Some lines in the listing hold the word "Dreams". Return each of them.

---*---

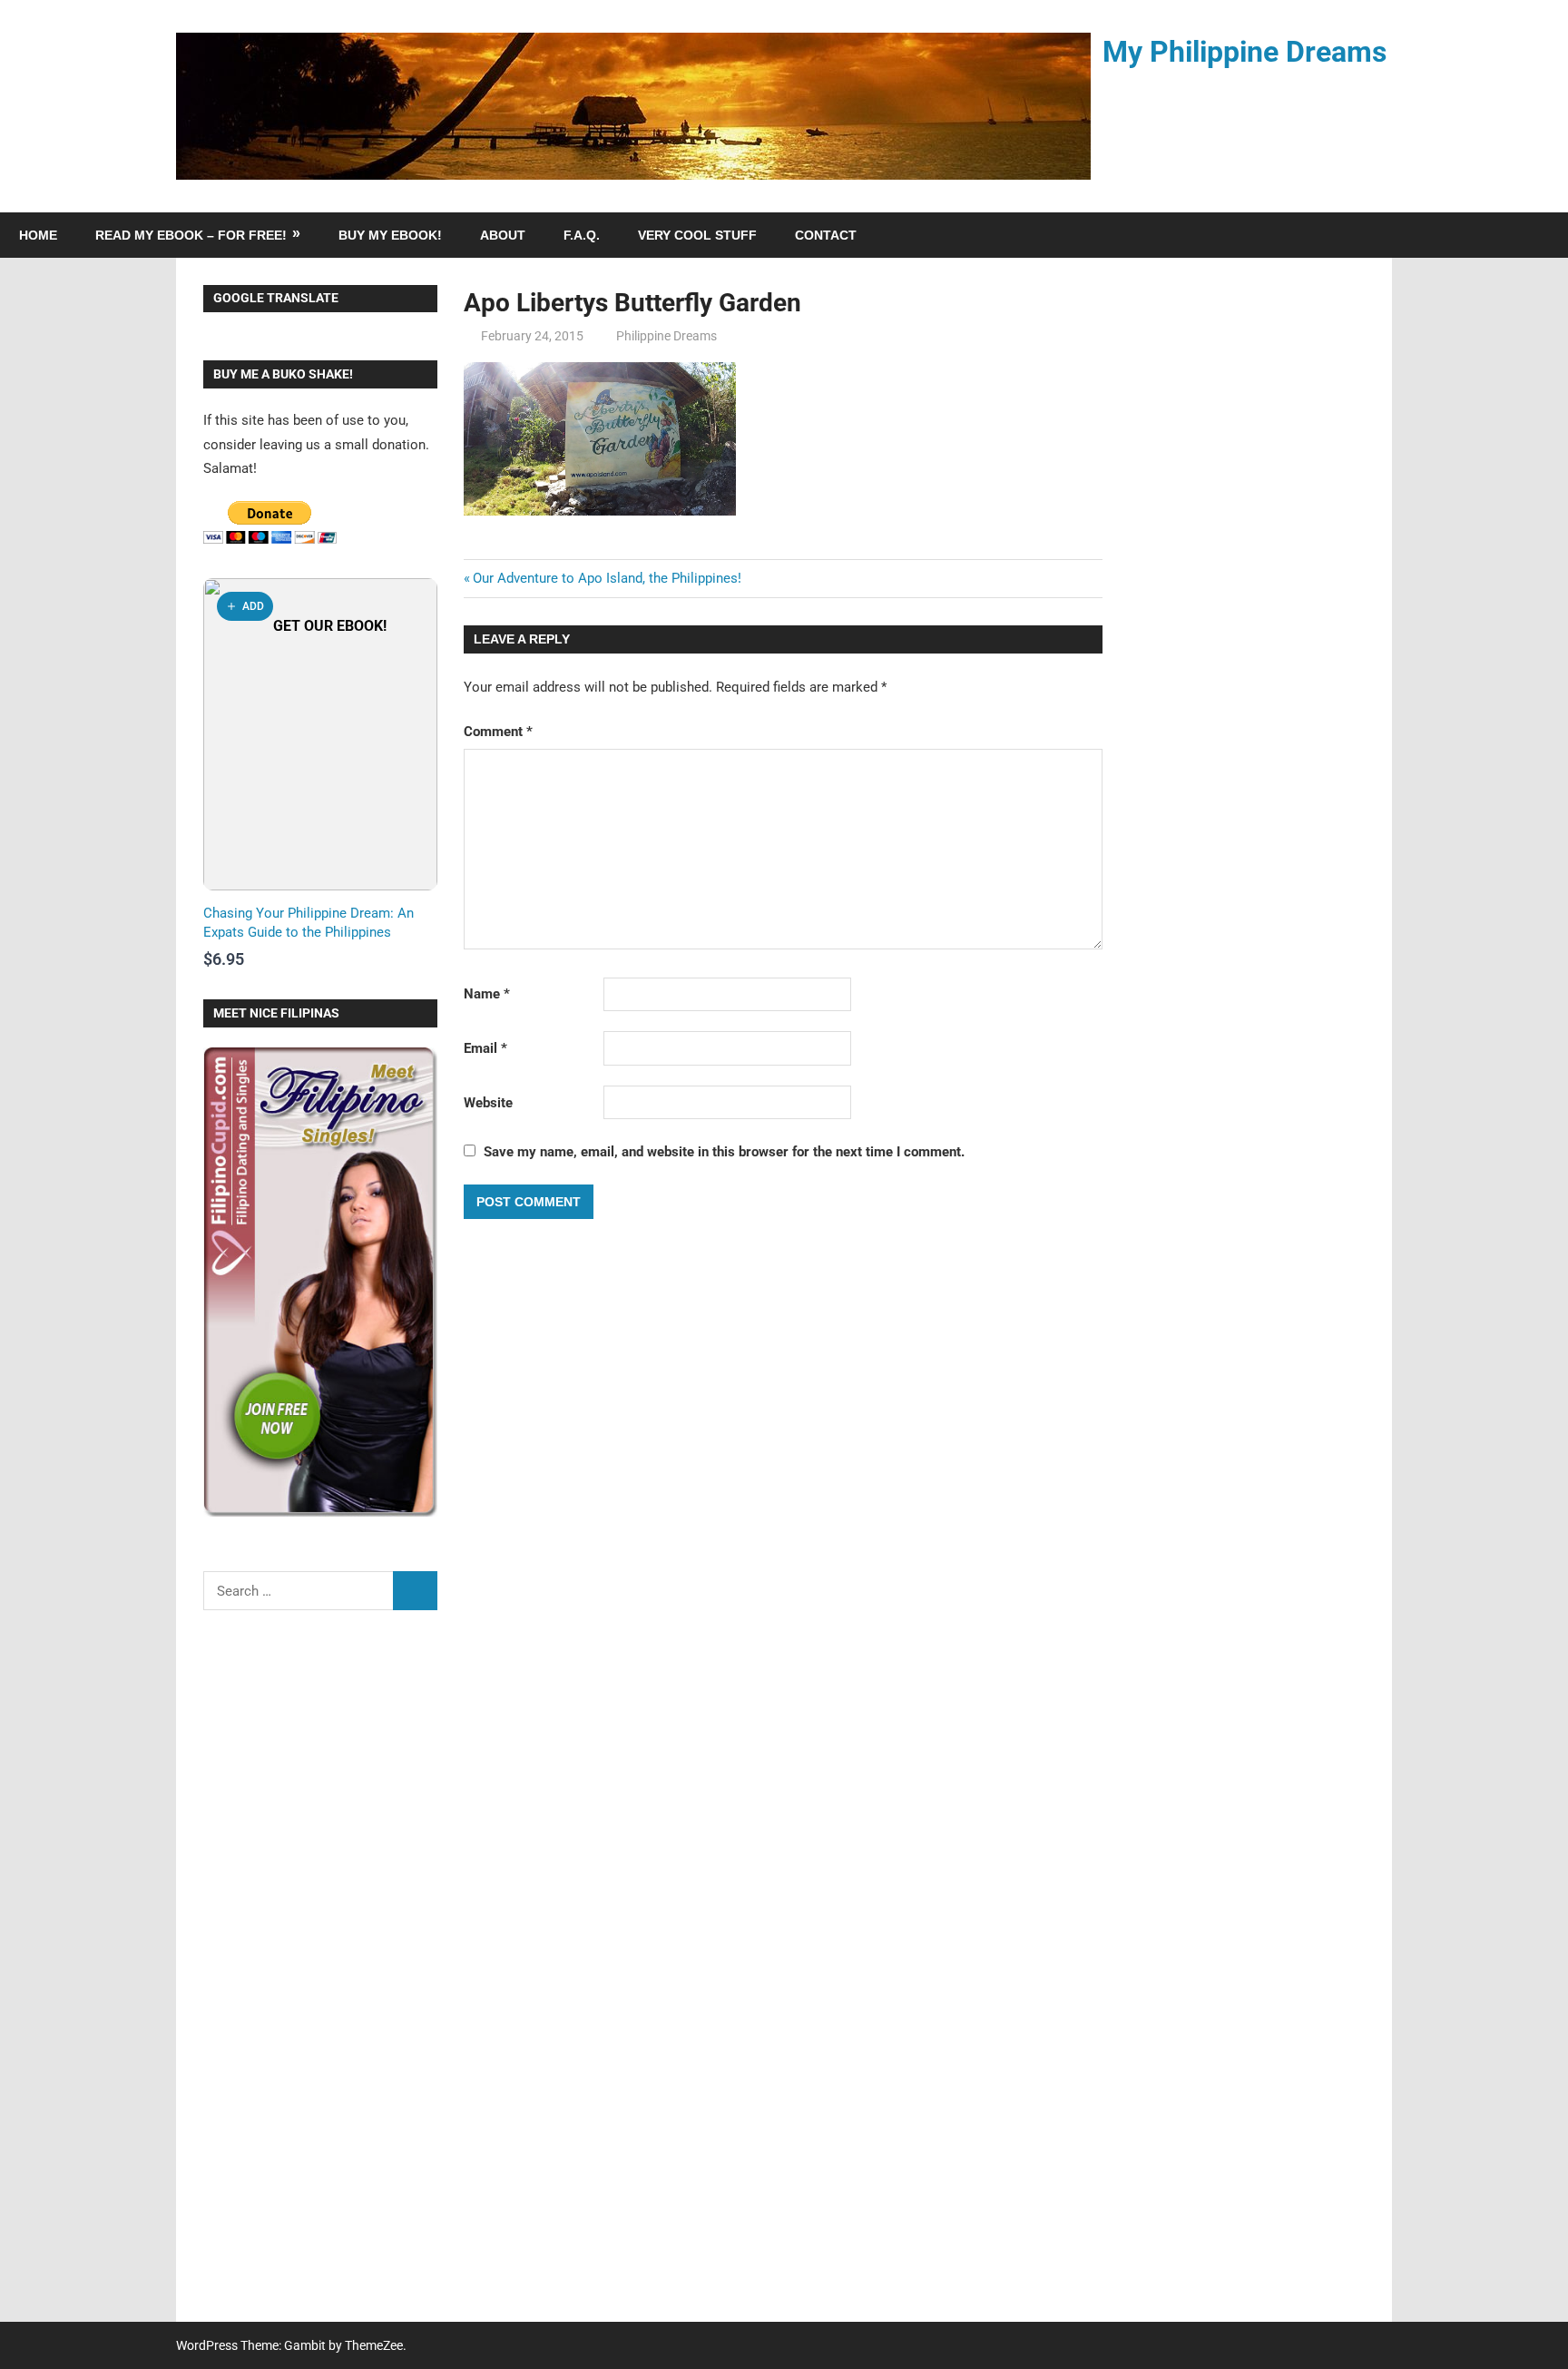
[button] (245, 606)
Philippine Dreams (666, 336)
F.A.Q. (582, 235)
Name (487, 994)
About (502, 235)
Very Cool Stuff (697, 235)
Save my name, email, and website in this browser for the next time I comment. (724, 1152)
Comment (498, 731)
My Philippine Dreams (1244, 51)
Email (485, 1048)
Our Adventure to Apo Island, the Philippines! (607, 578)
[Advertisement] (320, 1977)
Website (488, 1103)
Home (38, 235)
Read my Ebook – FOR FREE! (191, 235)
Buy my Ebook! (390, 235)
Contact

---*---

# [Output of the task]
Philippine Dreams (666, 336)
My Philippine Dreams (1244, 51)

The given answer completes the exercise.